> [Instructions for the task] Line by line, output the material without altering anything.

> [Given information]

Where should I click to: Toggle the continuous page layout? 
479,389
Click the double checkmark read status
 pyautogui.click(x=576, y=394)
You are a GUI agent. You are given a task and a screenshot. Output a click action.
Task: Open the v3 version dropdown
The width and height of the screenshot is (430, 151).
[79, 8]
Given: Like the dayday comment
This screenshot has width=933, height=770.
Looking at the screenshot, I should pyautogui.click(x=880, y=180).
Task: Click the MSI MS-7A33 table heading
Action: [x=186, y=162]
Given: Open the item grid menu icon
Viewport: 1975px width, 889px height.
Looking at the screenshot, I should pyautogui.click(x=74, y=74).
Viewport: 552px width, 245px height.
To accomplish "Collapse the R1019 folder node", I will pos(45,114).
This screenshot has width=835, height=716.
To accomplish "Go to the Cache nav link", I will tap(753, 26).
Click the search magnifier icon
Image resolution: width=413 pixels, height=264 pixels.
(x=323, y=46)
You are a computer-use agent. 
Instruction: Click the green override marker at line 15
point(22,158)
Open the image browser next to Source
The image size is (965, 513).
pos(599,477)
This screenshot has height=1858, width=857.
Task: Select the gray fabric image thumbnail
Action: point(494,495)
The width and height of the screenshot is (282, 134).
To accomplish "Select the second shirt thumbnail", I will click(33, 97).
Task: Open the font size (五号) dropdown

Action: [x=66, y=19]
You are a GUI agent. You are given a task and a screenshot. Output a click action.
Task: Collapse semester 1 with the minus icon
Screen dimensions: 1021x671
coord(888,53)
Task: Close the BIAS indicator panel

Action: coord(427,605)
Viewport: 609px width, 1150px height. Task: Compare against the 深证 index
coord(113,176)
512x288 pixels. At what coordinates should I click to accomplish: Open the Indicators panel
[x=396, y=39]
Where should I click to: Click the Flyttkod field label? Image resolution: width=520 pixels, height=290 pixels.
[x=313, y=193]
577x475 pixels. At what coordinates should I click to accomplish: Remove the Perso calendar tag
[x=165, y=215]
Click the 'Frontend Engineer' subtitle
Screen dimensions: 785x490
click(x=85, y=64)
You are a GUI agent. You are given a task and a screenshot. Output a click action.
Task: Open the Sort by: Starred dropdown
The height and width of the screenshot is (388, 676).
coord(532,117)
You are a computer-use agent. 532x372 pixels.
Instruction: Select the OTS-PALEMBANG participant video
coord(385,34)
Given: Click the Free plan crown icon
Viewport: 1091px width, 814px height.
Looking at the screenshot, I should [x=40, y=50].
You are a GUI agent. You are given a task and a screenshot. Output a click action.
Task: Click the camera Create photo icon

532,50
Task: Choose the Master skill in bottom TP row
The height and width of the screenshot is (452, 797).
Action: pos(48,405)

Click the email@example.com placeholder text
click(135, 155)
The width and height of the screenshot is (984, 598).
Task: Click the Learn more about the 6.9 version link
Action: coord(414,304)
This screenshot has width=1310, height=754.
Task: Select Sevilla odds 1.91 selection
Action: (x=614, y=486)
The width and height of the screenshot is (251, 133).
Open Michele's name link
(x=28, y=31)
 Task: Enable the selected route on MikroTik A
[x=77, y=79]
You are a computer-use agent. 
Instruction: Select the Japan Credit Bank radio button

> [Answer below]
Where should I click to: Toggle the continuous page layout? 
479,389
Click the double checkmark read status
 pyautogui.click(x=576, y=394)
You are a GUI agent. You are given a task and a screenshot. Output a click action.
Task: Open the v3 version dropdown
The width and height of the screenshot is (430, 151).
[79, 8]
Given: Like the dayday comment
This screenshot has width=933, height=770.
Looking at the screenshot, I should pyautogui.click(x=880, y=180).
Task: Click the MSI MS-7A33 table heading
Action: [x=186, y=162]
Given: Open the item grid menu icon
Viewport: 1975px width, 889px height.
Looking at the screenshot, I should pyautogui.click(x=74, y=74).
Viewport: 552px width, 245px height.
To accomplish "Collapse the R1019 folder node", I will pos(45,114).
This screenshot has width=835, height=716.
To accomplish "Go to the Cache nav link", I will tap(753, 26).
Click the search magnifier icon
Image resolution: width=413 pixels, height=264 pixels.
(x=323, y=46)
You are a computer-use agent. 
Instruction: Click the green override marker at line 15
point(22,158)
Open the image browser next to Source
The image size is (965, 513).
pos(599,477)
This screenshot has height=1858, width=857.
Task: Select the gray fabric image thumbnail
Action: point(494,495)
The width and height of the screenshot is (282, 134).
To accomplish "Select the second shirt thumbnail", I will click(33, 97).
Task: Open the font size (五号) dropdown

Action: [x=66, y=19]
You are a GUI agent. You are given a task and a screenshot. Output a click action.
Task: Collapse semester 1 with the minus icon
Screen dimensions: 1021x671
coord(888,53)
Task: Close the BIAS indicator panel

Action: coord(427,605)
Viewport: 609px width, 1150px height. Task: Compare against the 深证 index
coord(113,176)
512x288 pixels. At what coordinates should I click to accomplish: Open the Indicators panel
[x=396, y=39]
Where should I click to: Click the Flyttkod field label? Image resolution: width=520 pixels, height=290 pixels.
[x=313, y=193]
577x475 pixels. At what coordinates should I click to accomplish: Remove the Perso calendar tag
[x=165, y=215]
Click the 'Frontend Engineer' subtitle
Screen dimensions: 785x490
click(x=85, y=64)
You are a GUI agent. You are given a task and a screenshot. Output a click action.
Task: Open the Sort by: Starred dropdown
The height and width of the screenshot is (388, 676).
coord(532,117)
You are a computer-use agent. 532x372 pixels.
Instruction: Select the OTS-PALEMBANG participant video
coord(385,34)
Given: Click the Free plan crown icon
Viewport: 1091px width, 814px height.
Looking at the screenshot, I should [x=40, y=50].
You are a GUI agent. You are given a task and a screenshot. Output a click action.
Task: Click the camera Create photo icon

532,50
Task: Choose the Master skill in bottom TP row
The height and width of the screenshot is (452, 797).
Action: pos(48,405)

Click the email@example.com placeholder text
click(135, 155)
The width and height of the screenshot is (984, 598).
Task: Click the Learn more about the 6.9 version link
Action: coord(414,304)
This screenshot has width=1310, height=754.
Task: Select Sevilla odds 1.91 selection
Action: (x=614, y=486)
The width and height of the screenshot is (251, 133).
Open Michele's name link
(x=28, y=31)
 Task: Enable the selected route on MikroTik A
[x=77, y=79]
You are a computer-use agent. 
Instruction: Select the Japan Credit Bank radio button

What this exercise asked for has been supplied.